People have only worked for companies for about 130 or 140 years. Before that, almost everyone worked on a farm. Consolidating labor under the mantle of a company that featured indoor work is a relatively common phenomenon. The idea that most people would work in one of those places is really not much older than 80 or 90 years.

If you wanted to go to work in a factory, the onus was on you. Owners (and later, managers) valued "initiative" and that's what it took to find a job in a company.  The World Wars and a rapidly growing domestic American population gave rise to the contemporary view of work, the places we do it in and the ways that we get it.

Through the last third of the 20th Century, the process of getting work in America tended to clump into two distinct categories: those requiring a written application and those requiring submittal of a resume. (In the late 70s, we had to fill out an application after being hired because "all employees must have an application in the HR files".) During the week (with the exception of the Wall Street Journal's midweek section), jobs requiring a resume were rarely advertised. They filled the weekend newspaper. The weekday ads were for jobs that required an application to be filled in onsite.

It was a good deal of work to find a job with a resume.

First you had to write it (the only part of the process that survived until today). One wrote a resume so that it would stand out. Action verbs, claims of accomplishment, tangible evidence.

Then you got it printed (with perhaps some matching stationery and cover letter sheets). This involved going to a print shop where they always seemed to have never actually printed a resume before. The turnaround time was a week. The cost was $.45 or $.50 per resume. (While the newspapers often had stories about Phd's who had gotten no work after sending out hundreds of resume copies, one always wondered how they afforded it.) Postage was an additional expense.

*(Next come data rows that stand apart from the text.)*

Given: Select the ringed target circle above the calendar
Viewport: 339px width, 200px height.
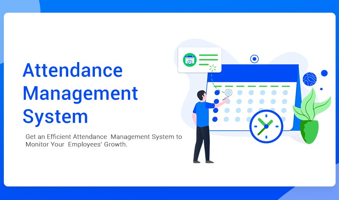Looking at the screenshot, I should [x=254, y=59].
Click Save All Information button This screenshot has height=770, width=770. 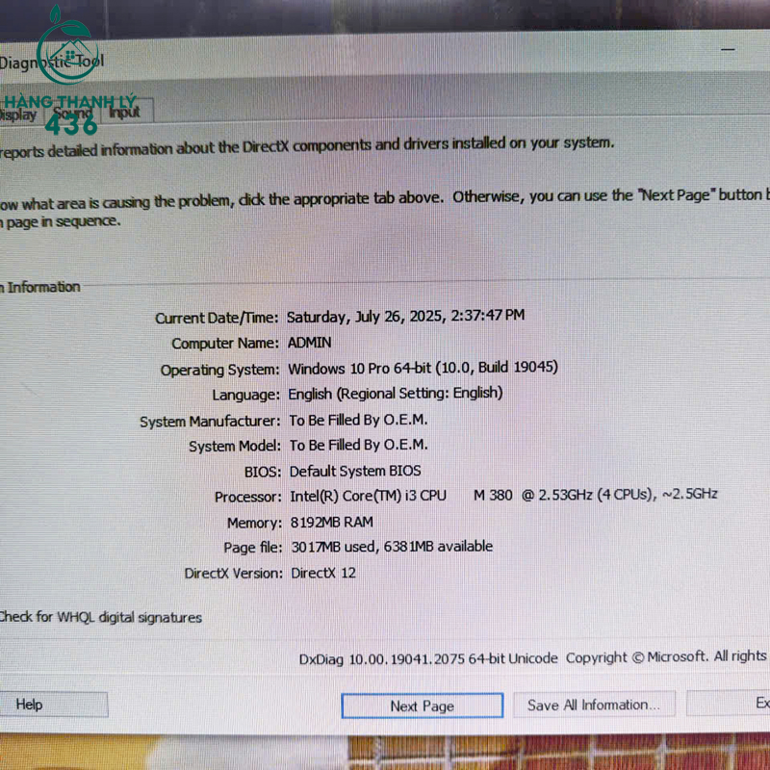coord(593,705)
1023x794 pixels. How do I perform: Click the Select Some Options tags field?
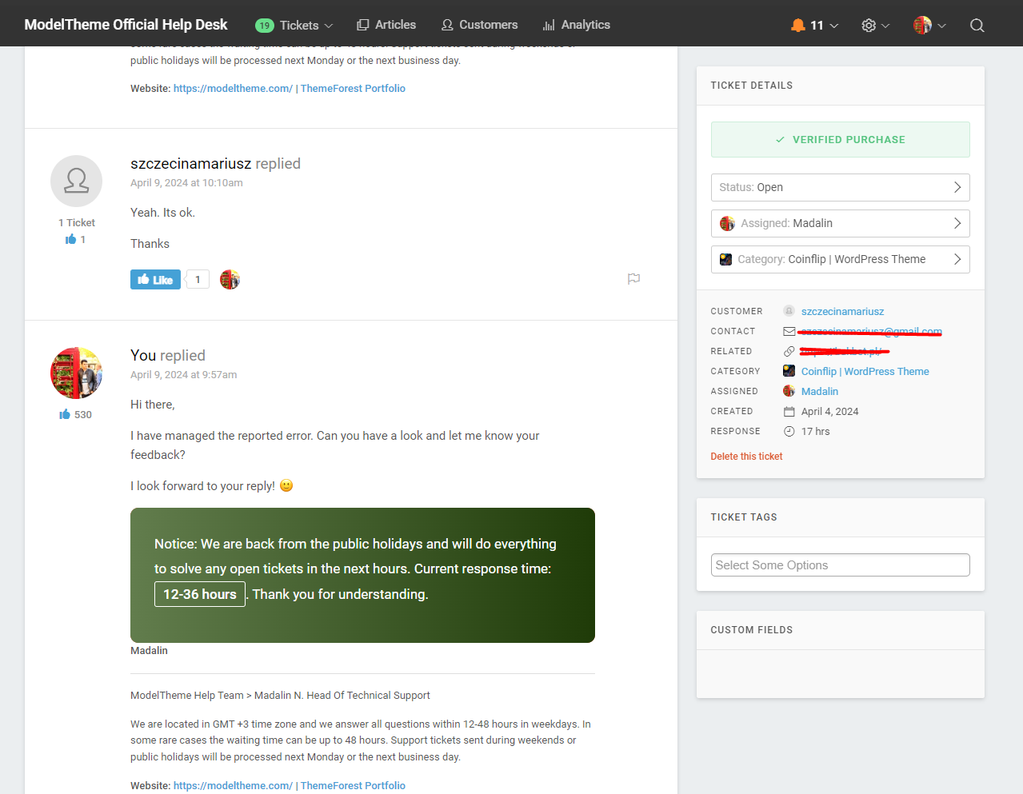click(840, 565)
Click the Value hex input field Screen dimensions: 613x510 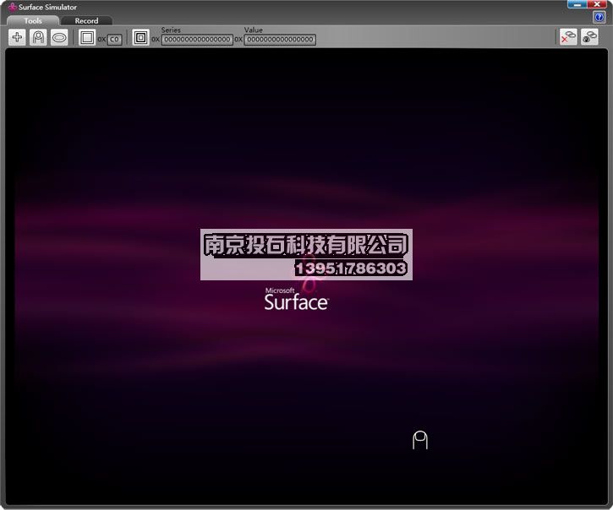(x=280, y=40)
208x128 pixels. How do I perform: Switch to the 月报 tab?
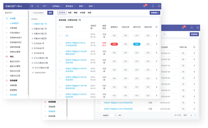(69, 13)
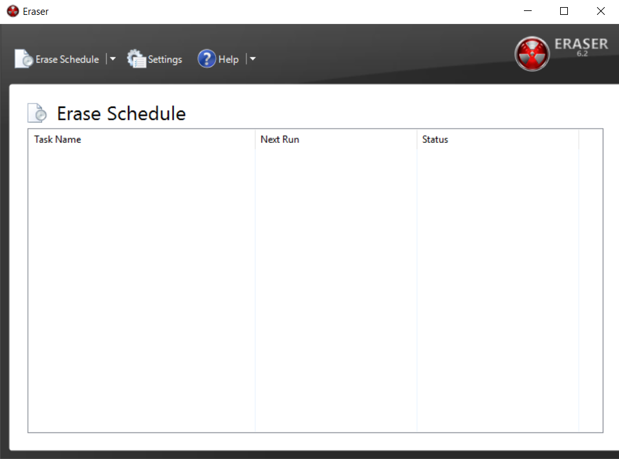Click the Settings gear icon
The height and width of the screenshot is (459, 619).
coord(136,59)
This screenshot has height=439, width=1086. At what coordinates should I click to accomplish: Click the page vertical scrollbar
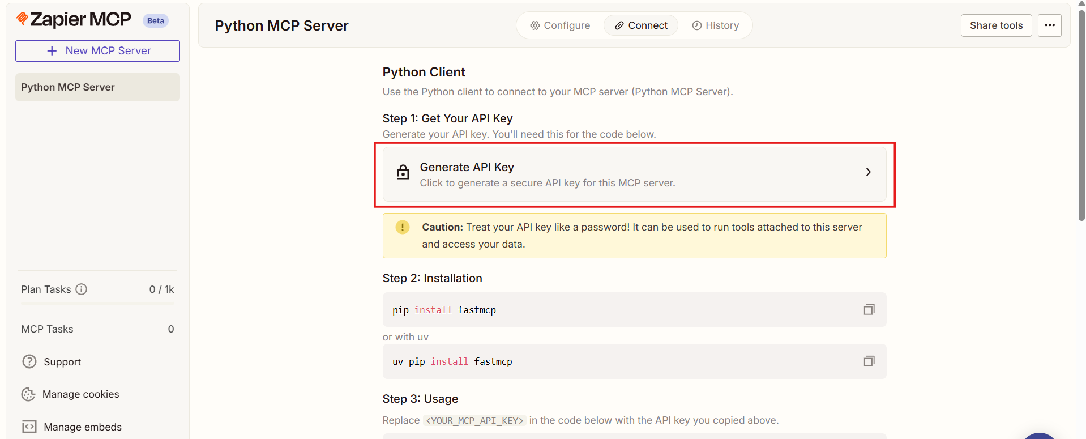[1081, 113]
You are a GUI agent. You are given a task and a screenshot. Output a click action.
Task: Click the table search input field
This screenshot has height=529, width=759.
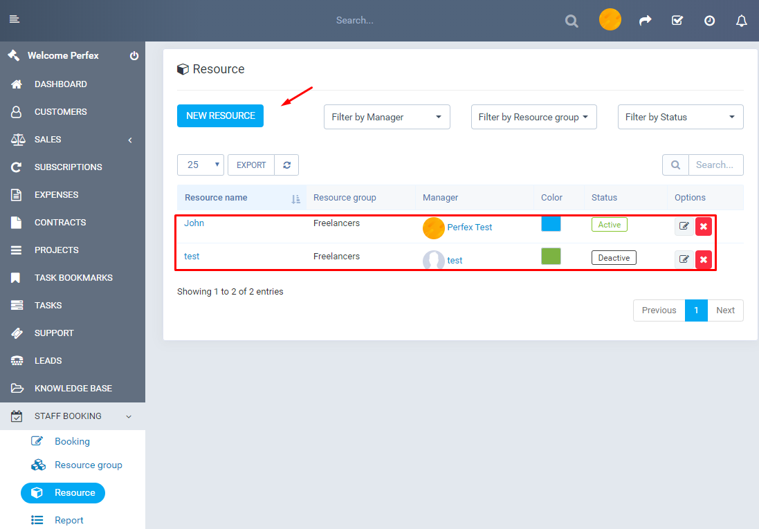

Then, you figured out where to send it. This research process often involved long trips to the library (or very discrete visits to the company's competitive intelligence sections). Lots of time got invested in the newspaper classified ads (not because this inherently brought results bit because it felt like something was getting accomplished.) A great job hunt involved coming to understand customers and competitors because they were the most likely places to find work.

People kept their jobs longer because it was a pain in the neck to start a job hunt.

Once target companies were identified, cover letters were prepared, envelopes stuffed and postage affixed.

The cost of applying for a job that required a resume was roughly:

- $.50 for paper, resume and envelope
- $.10 for postage
- $.02 for carbon paper (to make copies of the cover letter)
- two hours of research per target
- one hour to prepare a cover letter

Except in the case of big factory mass hirings, applying for a job a job that required an application involved getting to the company and navigating their process for acquiring a blank application form.

The time and expense involved in applying for a job was significant. It was a high enough hurdle that workers really aggressively avoided having to go through the process.